I would have consulted a coach or swimming instructor.

January 15th, 2008, 10:05 AM
42 years to find out you had breathing problems for backstroke???

I would have consulted a coach or swimming instructor.

You know the old saw: the cobbler's children are the last ones to have shoes. ;)

Skip Montanaro

January 15th, 2008, 11:36 AM

"The 100 we work on breathing every 4-2 strokes." Please explain? I am bit confused as to what you mean.


I was taught to breathe a 100 freestyle every 4 strokes. Some, who cannot handle the mental anquish of holding their breath to every 4 strokes might want to breathe every 4 strokes and then 2 strokes, to ease the strain. That makes a rhythm of 4-2-4-2-4-2. We have been working on breathing the same way in sprinting backstroke. Most people, because your mouth is towards air, try to breath every stroke cycle in backstroke. It is the natural thing to do. (breathe when your mouth is out of the water) You shouldn't need, if you are in shape for it, a breath for every stroke cycle in backstroke. (IMO, which is influenced heavily by my coaches) That would mean after the initial breakout breath, 1 or 2 breaths more before the wall. 3 or 4 breaths on the next 25 for a total of 4 to 7 breaths for a 50 backstroke. (that might be to many) It has helped in dropping time in backstroke. For that matter, you shouldn't need to breathe every stroke cycle in breaststroke either. (Wilke? Is that his name? The English guy in the 70's didn't breathe every stroke cycle. He was an Olympic Champion) Breathing is overrated.

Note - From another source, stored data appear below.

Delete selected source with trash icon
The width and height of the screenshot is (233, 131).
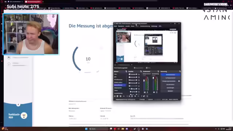click(132, 96)
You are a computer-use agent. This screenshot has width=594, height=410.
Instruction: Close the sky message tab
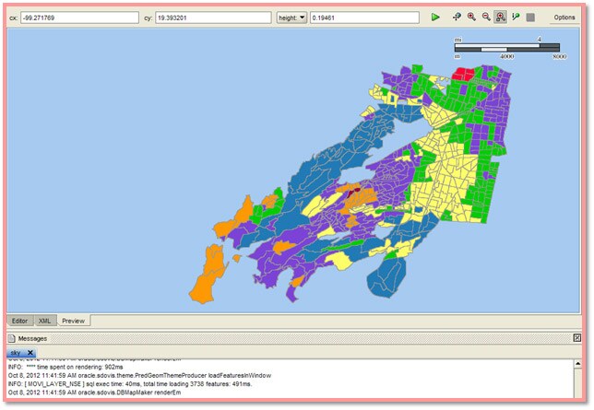click(30, 353)
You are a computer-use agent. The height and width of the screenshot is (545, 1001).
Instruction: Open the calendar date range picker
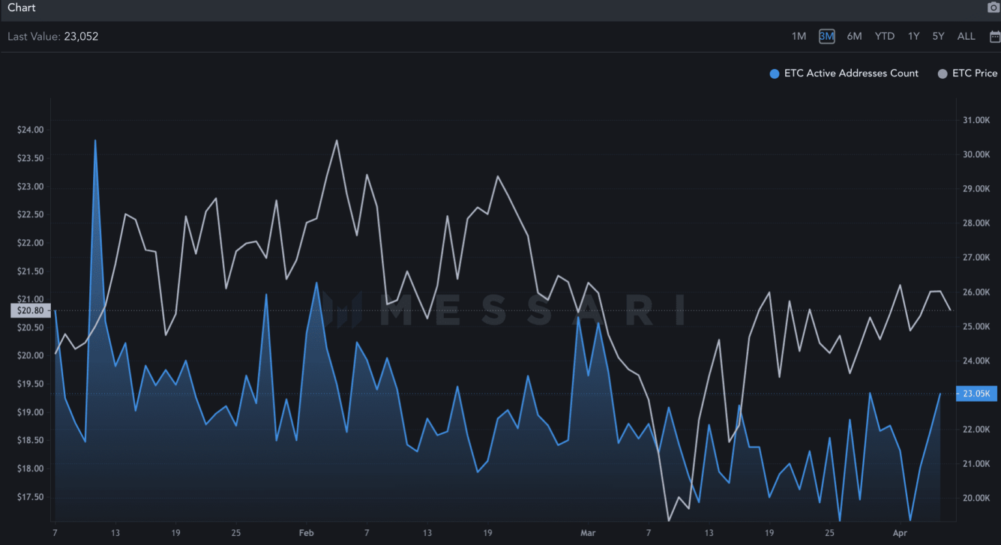994,37
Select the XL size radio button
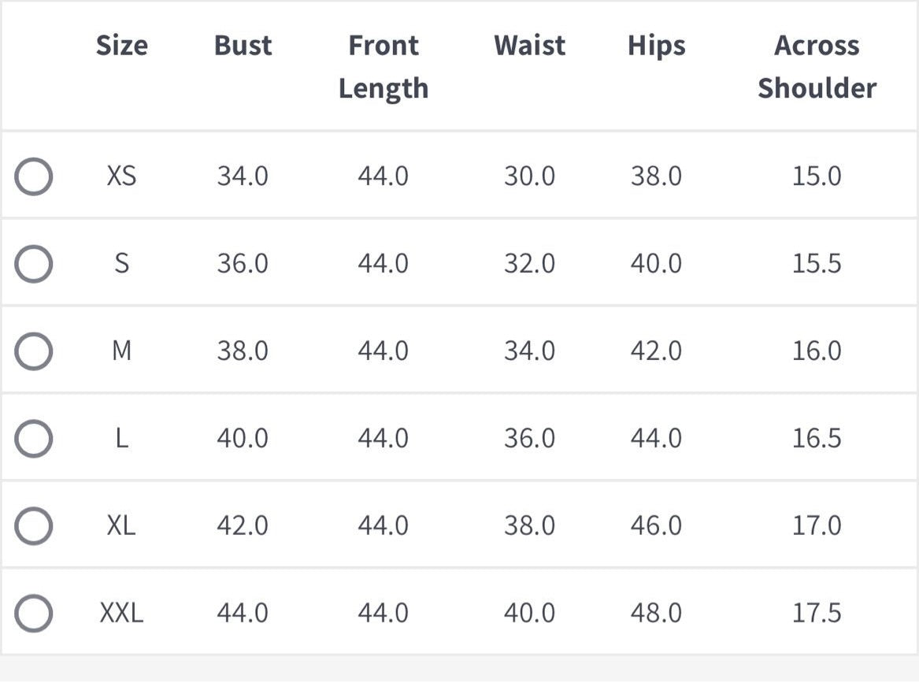The image size is (919, 687). (33, 525)
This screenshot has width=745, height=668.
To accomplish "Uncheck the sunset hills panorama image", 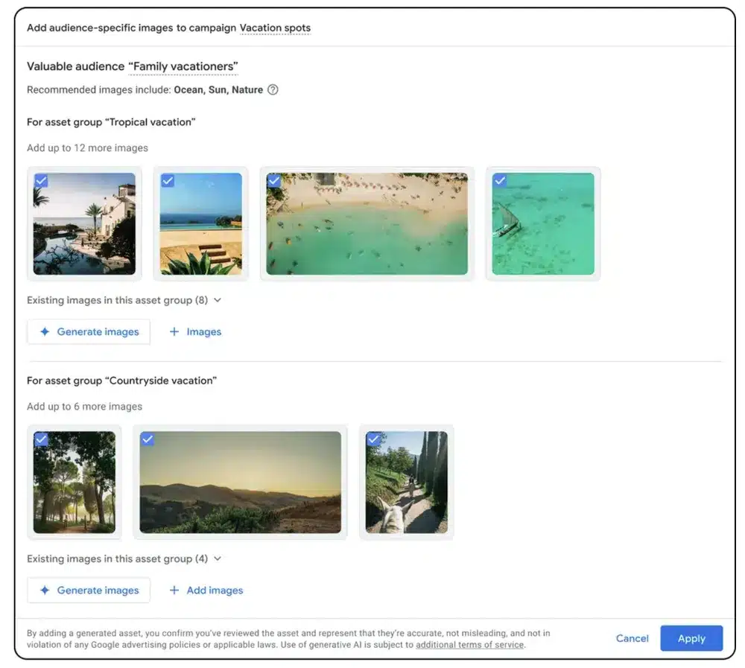I will pos(148,439).
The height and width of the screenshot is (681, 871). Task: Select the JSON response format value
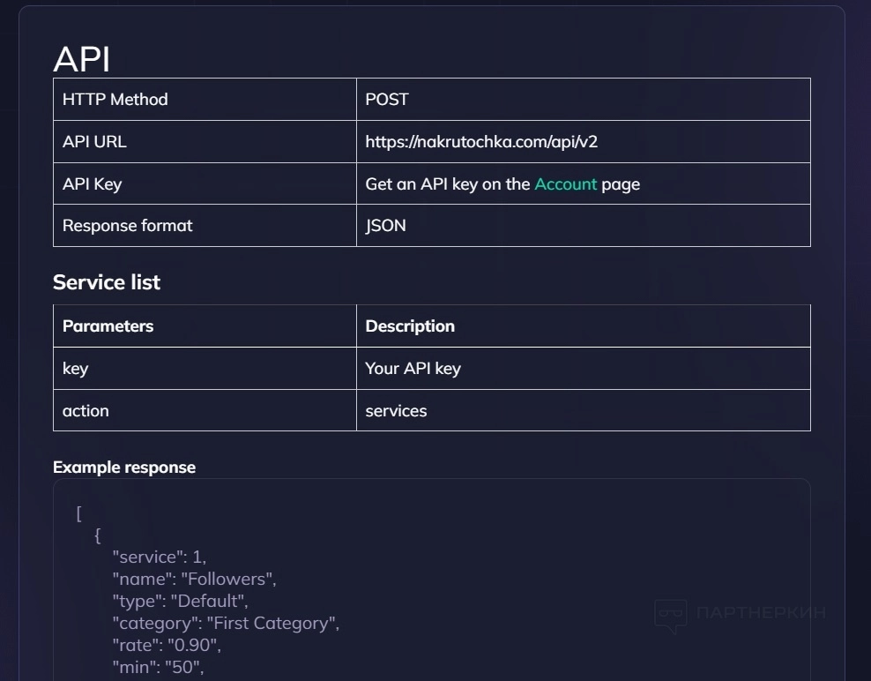pos(386,226)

January 17th, 2008, 10:01 PM
I would have consulted a coach or swimming instructor.

I've swum with many coaches -- including one who set an American record in backstroke. None ever said a word about backstroke breathing pattern.

January 17th, 2008, 10:35 PM
Did the one hour swim and I found that it forced me to search and hone my stroke to be as efficient as possible as my energy stores were depleting.....for me that was about 25 minutes into the swim. A forced long swim may be a good thing to do perfect efficiency, feel the right feedback and imprint. In short repeats you rely on power too much. I will try to incorporate a continuous 40+ min. swim once a month. This one hour event was a real eye opener.

January 20th, 2008, 09:37 AM
Did the one hour swim and I found that it forced me to search and hone my stroke to be as efficient as possible as my energy stores were depleting.....

I've had a sort of fatigue syndrome for 3+ months, which has left me undertrained for the Hour Swim. Even so, I'm looking forward to doing it, as it will force me to search and hone in the same way, to conserve limited energy supplies.